Nella festa, poi, ha un particolare significato la Parola e le parole. Il cambiamento della lingua nella liturgia ha avuto una forza dirompente e straordinaria, ma oggi, per alcuni, sta diventando un conquista da modificare. La parola  è lo strumento attraverso il quale comunichiamo e ci facciamo capire, se annunciamo il Vangelo in una lingua incomprensibile, diventa un’azione incoerente, ma anche se lo annunciamo con un linguaggio che era proprio di cinquanta o cento anni fa. Così sono diversi canti, soprattutto mariani, ma non solo, che fanno parte della devozione tradizionale, ma oggi esprimono concetti e sentimenti lontani dal sentire comune e dalla fede. Pregare e cantare con parole che non sono intese e sentite dalla gente significa rendere vana la parola.

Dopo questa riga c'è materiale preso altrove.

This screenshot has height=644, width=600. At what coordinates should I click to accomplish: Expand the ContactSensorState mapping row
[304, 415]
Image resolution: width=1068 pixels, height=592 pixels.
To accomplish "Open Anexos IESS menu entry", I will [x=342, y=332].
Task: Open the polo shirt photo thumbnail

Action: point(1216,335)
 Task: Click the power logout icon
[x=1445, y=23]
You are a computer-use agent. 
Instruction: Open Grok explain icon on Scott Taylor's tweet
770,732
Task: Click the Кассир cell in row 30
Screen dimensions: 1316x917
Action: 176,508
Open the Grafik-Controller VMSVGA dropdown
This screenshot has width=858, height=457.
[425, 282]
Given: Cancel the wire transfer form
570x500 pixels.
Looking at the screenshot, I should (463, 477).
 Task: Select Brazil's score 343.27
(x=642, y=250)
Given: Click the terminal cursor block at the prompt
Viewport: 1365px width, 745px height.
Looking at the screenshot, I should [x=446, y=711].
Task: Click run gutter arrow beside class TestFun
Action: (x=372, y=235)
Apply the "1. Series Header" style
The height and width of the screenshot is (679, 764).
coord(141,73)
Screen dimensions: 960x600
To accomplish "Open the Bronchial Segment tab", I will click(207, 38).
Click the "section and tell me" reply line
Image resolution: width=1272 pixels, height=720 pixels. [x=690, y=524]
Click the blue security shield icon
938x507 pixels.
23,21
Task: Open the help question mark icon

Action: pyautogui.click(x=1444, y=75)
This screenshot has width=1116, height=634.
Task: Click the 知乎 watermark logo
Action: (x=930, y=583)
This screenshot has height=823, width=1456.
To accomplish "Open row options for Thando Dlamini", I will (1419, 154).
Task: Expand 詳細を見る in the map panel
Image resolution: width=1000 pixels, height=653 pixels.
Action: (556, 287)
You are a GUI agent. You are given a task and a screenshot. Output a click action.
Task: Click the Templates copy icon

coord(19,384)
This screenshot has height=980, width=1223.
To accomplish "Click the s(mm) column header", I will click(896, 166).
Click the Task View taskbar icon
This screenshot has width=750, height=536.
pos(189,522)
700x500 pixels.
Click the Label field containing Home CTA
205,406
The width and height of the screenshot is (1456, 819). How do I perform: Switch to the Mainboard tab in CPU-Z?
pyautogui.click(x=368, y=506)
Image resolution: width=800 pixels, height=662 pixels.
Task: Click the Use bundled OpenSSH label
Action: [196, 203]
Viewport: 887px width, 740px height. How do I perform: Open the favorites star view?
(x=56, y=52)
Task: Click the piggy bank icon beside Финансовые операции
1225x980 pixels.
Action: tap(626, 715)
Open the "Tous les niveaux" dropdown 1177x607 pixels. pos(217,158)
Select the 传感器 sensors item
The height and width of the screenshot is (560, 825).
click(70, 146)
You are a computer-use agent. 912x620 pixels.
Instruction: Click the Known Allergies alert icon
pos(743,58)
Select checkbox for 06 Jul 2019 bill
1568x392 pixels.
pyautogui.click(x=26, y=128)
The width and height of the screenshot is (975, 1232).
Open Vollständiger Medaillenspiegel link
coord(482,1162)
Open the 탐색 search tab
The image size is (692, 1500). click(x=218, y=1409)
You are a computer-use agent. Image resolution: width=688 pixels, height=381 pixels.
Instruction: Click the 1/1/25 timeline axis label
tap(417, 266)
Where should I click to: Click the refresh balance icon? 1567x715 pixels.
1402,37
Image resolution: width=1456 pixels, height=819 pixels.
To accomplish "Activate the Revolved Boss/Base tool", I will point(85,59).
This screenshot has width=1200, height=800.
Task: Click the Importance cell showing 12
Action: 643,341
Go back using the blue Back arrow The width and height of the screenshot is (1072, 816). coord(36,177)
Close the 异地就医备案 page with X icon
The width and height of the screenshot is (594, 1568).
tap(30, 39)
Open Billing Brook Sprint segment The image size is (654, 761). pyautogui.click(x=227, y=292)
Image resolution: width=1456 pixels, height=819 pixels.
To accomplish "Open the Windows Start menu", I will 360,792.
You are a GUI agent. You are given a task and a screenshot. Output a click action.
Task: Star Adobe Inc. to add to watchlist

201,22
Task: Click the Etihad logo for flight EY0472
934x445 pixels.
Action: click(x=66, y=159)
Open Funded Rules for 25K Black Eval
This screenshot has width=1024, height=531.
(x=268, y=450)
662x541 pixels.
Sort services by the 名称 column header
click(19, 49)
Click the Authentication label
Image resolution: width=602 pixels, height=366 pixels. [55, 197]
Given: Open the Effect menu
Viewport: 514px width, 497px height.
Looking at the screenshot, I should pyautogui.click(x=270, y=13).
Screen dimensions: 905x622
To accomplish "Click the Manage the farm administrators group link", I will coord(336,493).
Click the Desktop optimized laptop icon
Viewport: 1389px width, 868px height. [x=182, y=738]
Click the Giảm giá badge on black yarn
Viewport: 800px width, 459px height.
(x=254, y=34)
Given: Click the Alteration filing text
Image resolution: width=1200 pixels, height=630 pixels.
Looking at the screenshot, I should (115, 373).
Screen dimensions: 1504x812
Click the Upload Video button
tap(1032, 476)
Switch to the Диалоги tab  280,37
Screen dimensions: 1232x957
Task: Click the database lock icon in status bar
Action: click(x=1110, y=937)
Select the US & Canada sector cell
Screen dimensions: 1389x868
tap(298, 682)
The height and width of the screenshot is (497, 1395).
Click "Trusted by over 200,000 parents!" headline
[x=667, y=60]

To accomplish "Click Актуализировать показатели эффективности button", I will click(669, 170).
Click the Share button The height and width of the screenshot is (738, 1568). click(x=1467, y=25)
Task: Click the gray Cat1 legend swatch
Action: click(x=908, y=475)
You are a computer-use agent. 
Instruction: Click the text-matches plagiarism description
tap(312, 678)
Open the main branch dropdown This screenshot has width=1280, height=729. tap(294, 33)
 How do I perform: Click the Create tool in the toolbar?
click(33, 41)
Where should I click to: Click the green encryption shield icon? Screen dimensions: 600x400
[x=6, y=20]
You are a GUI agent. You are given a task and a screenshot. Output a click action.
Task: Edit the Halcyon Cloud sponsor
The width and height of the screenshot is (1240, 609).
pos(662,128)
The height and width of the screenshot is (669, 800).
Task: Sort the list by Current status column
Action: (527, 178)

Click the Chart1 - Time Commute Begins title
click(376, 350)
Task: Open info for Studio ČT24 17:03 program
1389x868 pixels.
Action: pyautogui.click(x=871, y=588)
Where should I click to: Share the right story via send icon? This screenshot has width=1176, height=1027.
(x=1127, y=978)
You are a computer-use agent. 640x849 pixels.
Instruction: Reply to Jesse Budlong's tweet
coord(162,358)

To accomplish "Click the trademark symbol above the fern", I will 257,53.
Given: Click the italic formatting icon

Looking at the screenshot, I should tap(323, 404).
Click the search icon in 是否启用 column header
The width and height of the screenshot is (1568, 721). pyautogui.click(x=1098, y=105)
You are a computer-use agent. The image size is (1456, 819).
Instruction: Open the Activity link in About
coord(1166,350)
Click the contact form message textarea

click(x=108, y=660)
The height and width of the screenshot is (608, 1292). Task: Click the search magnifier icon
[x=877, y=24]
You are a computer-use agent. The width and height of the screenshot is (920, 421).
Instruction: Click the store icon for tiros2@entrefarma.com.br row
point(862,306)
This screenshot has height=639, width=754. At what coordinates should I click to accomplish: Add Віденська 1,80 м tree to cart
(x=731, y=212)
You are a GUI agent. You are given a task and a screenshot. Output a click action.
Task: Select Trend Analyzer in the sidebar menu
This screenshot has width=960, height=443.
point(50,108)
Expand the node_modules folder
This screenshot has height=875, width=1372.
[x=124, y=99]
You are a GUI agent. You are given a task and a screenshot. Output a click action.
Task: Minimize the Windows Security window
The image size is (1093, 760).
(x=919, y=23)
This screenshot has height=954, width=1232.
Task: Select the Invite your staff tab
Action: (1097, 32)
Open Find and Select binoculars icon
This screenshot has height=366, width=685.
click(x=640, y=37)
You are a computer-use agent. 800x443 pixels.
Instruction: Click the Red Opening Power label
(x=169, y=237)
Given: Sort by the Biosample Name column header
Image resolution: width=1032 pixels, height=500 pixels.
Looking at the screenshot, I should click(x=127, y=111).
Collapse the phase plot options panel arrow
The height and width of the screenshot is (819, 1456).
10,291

Una cosa è certa: la parola non desta più molta attenzione e ascolto. Se alla fine della messa qualcuno si mettesse a salutare i fedeli  alle porte della chiesa, chiedendo qualche riferimento alla parola ascoltata, non so cosa succederebbe. Molto dipende anche da chi legge: una cosa è leggere, altra cosa è proclamare. Il semplice leggere non tiene conto che l’orecchio di chi ascolta non corre così veloce come quello di chi legge. Proclamare aiuta certamente di più l’ascolto. Anche questo è motivo di noia nelle celebrazioni. Per noi cristiani la Parola non sono le tante parole, ma è una Persona, Gesù Cristo.